The issue was volcanoes, and not just the piddling sort of modern times that could wipe out a city or two. The biggest volcano of the last thousand years produced about 30 cubic kilometers of magma, while a given Pangaean volcano (one of an untold number) threw out millions of cubic kilometers. The eruptions filled the atmosphere with carbon dioxide while also setting off chain reactions that created hot, de-oxygenated, acidic oceans, killing off much marine life.

The fracturing of Pangaea did not mean a complete end to monster volcanoes and their sundry terrible side effects (including periods of climate change, up and down in temperature).
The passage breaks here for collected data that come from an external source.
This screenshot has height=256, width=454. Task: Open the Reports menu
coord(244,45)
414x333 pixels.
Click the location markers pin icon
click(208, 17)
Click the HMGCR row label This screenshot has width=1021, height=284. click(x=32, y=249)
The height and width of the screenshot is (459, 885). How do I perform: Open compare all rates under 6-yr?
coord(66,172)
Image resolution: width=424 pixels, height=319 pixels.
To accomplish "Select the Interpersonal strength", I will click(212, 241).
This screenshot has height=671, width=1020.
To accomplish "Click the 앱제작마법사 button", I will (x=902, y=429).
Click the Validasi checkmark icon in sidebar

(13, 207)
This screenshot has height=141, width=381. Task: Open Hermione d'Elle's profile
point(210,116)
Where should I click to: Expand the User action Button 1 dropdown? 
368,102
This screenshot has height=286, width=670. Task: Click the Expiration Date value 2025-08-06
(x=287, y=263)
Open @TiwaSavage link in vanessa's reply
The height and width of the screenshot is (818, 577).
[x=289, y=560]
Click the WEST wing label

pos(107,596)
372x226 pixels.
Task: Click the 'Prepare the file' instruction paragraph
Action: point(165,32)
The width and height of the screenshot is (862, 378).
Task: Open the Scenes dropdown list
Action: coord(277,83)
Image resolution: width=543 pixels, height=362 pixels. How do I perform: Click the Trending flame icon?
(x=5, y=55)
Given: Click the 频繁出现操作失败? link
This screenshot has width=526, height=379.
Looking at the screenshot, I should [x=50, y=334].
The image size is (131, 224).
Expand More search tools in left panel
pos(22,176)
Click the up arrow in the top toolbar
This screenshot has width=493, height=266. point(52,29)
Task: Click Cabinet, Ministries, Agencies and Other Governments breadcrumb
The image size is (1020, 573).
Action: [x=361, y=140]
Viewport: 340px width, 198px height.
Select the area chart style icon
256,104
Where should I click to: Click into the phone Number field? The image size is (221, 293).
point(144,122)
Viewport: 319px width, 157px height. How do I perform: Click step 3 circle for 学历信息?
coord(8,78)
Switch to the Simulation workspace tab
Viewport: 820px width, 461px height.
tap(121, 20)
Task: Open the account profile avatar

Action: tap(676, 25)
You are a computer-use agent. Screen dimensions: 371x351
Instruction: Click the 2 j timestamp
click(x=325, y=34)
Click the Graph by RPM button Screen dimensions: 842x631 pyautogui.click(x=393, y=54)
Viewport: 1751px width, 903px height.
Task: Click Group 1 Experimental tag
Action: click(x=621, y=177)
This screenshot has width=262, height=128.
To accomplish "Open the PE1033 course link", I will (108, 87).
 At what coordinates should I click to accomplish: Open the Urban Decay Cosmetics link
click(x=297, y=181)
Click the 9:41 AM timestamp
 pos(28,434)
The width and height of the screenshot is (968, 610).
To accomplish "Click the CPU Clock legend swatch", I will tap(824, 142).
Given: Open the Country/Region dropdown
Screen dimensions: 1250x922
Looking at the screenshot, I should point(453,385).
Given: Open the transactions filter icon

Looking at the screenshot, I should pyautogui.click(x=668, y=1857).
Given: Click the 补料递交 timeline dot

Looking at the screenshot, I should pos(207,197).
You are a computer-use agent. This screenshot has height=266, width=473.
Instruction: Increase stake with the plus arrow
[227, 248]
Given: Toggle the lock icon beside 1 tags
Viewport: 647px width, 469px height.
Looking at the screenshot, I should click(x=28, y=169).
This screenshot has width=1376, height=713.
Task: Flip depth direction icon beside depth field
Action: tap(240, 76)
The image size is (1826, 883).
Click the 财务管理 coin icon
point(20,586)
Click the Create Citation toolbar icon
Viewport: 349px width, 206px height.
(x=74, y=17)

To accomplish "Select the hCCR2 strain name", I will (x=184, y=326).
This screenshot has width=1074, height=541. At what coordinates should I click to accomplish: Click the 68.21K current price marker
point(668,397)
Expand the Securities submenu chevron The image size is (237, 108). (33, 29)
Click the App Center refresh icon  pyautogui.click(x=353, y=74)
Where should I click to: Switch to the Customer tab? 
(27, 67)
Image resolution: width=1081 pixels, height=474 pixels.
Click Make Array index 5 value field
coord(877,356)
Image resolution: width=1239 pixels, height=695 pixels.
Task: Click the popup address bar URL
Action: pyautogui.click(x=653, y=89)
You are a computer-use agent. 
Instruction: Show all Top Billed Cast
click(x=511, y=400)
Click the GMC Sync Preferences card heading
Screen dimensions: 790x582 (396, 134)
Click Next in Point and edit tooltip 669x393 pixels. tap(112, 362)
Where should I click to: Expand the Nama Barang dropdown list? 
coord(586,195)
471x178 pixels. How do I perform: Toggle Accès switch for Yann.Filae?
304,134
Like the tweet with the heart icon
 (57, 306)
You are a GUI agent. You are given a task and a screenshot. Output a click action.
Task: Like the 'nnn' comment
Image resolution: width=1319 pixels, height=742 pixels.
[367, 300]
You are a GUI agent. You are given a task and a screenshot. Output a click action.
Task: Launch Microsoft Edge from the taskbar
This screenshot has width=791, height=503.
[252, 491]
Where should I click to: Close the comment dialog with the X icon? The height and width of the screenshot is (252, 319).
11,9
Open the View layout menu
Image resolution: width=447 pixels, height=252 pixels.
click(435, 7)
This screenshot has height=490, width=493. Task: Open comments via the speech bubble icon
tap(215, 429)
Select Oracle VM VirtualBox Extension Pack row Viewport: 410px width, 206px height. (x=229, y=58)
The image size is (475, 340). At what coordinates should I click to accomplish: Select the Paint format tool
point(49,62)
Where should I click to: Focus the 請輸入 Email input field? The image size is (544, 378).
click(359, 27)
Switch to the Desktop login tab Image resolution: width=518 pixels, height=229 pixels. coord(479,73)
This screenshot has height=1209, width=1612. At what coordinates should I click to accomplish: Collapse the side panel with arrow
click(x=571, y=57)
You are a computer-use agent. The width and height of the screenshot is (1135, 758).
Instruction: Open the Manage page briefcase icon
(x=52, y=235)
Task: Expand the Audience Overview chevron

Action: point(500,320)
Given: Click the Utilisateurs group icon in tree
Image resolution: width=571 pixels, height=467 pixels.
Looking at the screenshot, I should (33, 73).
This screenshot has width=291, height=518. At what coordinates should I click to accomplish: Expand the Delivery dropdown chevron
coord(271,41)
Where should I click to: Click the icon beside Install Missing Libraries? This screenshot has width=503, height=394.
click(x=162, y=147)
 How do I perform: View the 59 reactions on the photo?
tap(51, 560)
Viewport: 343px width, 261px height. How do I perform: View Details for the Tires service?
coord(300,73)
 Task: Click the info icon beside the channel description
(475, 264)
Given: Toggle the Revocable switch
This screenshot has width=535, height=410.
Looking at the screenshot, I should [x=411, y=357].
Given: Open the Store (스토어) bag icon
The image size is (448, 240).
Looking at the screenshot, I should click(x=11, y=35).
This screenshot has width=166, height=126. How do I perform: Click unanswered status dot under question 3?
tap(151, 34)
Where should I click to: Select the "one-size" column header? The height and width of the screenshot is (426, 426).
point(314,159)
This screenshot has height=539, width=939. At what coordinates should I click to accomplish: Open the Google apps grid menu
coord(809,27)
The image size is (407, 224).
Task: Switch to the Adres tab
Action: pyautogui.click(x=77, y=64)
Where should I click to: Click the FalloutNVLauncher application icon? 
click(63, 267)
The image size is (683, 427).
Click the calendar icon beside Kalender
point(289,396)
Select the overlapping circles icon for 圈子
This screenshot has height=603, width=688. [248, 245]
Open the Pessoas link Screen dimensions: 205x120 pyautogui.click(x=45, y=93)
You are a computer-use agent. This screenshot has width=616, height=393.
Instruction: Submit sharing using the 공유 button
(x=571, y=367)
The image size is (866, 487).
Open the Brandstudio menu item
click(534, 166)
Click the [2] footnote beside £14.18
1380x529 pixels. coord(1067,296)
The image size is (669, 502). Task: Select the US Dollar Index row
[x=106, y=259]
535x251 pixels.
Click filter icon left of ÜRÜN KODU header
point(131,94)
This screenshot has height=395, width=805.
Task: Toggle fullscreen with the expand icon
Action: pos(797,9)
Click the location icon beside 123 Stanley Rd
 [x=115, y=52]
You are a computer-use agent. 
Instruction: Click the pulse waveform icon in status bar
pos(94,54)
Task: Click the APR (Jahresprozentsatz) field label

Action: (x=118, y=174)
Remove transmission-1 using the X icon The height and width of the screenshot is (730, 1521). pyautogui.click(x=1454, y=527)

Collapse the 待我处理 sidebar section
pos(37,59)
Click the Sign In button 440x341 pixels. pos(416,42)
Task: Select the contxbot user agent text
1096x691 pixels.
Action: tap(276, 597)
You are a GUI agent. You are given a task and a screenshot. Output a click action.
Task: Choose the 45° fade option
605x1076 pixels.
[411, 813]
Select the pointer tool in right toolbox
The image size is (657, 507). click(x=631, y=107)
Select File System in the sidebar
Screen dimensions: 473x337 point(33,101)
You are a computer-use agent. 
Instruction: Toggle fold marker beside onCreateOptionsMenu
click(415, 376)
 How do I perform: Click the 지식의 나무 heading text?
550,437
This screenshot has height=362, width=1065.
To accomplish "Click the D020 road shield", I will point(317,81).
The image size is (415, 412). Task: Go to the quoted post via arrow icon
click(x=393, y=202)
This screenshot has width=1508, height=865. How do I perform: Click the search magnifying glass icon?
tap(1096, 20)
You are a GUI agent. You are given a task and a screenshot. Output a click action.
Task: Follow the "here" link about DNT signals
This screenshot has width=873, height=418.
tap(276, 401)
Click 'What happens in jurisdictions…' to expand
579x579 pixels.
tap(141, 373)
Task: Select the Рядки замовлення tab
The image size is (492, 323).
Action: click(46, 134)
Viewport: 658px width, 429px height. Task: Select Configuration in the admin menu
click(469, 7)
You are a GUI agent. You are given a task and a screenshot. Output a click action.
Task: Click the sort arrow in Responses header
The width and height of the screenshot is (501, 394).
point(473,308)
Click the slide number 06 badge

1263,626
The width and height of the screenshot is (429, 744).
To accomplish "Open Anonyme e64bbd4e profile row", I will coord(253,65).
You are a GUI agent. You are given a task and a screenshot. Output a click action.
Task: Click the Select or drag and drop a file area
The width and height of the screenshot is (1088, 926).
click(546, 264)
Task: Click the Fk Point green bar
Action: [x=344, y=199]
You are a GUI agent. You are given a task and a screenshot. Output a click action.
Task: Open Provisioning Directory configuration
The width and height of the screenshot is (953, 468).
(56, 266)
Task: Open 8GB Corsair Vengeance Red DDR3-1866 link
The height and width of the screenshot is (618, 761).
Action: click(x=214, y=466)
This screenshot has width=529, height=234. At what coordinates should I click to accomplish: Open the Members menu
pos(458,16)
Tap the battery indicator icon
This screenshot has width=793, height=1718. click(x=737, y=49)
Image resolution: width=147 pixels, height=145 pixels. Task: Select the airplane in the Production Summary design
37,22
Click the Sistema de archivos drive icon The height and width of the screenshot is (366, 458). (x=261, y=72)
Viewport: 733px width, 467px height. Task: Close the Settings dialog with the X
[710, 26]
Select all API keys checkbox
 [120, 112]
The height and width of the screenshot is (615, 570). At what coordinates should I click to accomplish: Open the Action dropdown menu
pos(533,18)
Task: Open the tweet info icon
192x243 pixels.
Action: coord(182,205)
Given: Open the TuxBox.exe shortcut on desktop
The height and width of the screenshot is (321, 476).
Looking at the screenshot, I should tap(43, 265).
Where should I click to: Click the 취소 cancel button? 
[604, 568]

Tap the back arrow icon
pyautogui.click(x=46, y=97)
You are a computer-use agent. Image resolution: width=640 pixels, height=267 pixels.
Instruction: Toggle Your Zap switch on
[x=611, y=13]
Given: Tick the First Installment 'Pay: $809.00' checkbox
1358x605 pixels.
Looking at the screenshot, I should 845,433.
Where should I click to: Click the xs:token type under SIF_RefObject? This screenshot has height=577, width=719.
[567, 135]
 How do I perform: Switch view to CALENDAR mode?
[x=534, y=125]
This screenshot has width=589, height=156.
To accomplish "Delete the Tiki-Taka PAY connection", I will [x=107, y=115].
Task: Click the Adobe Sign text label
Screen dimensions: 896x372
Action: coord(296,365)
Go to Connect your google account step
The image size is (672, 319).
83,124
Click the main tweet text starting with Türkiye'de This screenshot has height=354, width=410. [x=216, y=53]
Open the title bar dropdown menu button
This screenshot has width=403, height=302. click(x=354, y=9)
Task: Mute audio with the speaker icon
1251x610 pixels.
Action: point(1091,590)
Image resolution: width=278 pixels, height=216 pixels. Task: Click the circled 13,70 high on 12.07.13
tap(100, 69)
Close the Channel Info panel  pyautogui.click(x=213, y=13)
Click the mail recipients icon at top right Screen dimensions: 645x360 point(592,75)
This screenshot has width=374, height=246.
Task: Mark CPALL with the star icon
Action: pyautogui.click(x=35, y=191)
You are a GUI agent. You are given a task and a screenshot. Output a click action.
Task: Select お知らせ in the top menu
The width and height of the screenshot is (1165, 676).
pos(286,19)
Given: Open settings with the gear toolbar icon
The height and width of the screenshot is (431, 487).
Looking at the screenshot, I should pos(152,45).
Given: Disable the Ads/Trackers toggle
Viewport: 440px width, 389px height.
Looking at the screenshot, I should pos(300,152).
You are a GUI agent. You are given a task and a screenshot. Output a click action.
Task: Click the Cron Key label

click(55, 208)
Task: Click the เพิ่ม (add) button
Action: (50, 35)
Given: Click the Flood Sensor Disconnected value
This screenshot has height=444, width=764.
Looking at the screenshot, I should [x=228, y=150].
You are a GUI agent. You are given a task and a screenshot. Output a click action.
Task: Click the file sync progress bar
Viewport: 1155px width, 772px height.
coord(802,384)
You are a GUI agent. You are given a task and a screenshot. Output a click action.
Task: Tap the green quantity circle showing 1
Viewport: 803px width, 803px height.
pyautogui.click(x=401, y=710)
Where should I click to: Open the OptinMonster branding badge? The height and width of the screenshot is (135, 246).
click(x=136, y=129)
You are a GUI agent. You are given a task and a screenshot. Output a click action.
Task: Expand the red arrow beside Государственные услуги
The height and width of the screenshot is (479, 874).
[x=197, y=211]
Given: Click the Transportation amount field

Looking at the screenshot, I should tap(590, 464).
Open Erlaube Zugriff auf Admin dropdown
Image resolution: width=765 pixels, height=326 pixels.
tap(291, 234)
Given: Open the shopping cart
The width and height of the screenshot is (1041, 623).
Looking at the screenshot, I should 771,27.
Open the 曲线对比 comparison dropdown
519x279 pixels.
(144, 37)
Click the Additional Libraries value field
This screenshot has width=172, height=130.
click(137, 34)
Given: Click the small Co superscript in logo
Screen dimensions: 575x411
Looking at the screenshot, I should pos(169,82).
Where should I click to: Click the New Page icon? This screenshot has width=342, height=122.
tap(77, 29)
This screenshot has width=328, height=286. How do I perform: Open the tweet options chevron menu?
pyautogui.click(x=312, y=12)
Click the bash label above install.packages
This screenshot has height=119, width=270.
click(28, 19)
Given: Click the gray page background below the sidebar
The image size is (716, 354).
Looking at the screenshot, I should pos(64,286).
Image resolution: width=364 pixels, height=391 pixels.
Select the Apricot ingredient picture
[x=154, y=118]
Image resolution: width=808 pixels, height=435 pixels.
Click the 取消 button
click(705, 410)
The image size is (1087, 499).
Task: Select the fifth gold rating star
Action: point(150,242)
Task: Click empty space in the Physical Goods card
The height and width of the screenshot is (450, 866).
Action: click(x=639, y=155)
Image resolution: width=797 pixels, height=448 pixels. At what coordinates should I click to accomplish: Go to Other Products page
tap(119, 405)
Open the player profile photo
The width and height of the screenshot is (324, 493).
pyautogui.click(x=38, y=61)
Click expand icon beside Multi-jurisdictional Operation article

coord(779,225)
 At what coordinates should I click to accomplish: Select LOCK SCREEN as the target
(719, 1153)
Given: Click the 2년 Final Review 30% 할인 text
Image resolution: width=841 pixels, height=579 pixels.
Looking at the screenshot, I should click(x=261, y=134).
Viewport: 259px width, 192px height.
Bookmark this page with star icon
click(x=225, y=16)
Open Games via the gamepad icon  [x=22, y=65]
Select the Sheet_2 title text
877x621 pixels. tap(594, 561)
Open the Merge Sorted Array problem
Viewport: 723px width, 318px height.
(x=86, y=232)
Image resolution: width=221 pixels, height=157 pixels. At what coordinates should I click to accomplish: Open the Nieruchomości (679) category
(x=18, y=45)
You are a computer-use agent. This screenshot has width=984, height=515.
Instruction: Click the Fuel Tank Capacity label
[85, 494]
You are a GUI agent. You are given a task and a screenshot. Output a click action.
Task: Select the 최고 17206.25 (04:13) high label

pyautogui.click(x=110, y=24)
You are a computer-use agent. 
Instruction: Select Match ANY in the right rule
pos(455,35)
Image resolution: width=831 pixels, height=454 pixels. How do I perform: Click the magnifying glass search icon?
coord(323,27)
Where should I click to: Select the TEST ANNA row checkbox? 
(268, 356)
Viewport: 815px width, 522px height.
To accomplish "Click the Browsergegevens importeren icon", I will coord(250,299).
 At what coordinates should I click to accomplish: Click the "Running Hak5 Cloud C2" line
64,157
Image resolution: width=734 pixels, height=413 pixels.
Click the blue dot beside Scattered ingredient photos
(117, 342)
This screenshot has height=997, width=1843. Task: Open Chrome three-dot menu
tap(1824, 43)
But Wignall suggests that the supercontinent’s eventual dispersal into smaller landmasses created better conditions for evolution -- and even for simple survival.

“A huge continent has vast areas in the interior that are too far away from the sea to receive much rain,” he writes. “In contrast, smaller, more fragmented continents receive precipitation over a greater area …. Continental runoff also supplies nutrients to the oceans, which stimulate plankton growth that removes more carbon dioxide, which gets buried as organic carbon in marine sedimentary rocks.”

Which, in turn, makes for relatively more moderate short-term changes in climate. One benefit of studying volcanic activity of the Pangaean era is that it created “effects that may be akin to modern anthropogenic activity, such as the emission of huge amounts of carbon dioxide into the atmosphere.” The author avoids speculating on the more dire potential implications, but indicates that having dispersed continents now is at least some advantage.

As a side note, let me mention the surprise at seeing a geologist use the word “catastrophism” in a neutral way. Evidently uniformitarianism is no longer quite the bedrock principle that it seemed in the wake of “Lyell on geology” -- a development that believers in Noah’s Ark seem to find encouraging. But catastrophism as Wignall and his colleagues understand it means recognizing that the unimaginably vast stretches of time in which the earth changes slowly have been punctuated, on occasion, by cataclysmic events lasting a few hundred thousand years. On the grand scale, that counts as sudden change. But 40 days and 40 nights it isn’t.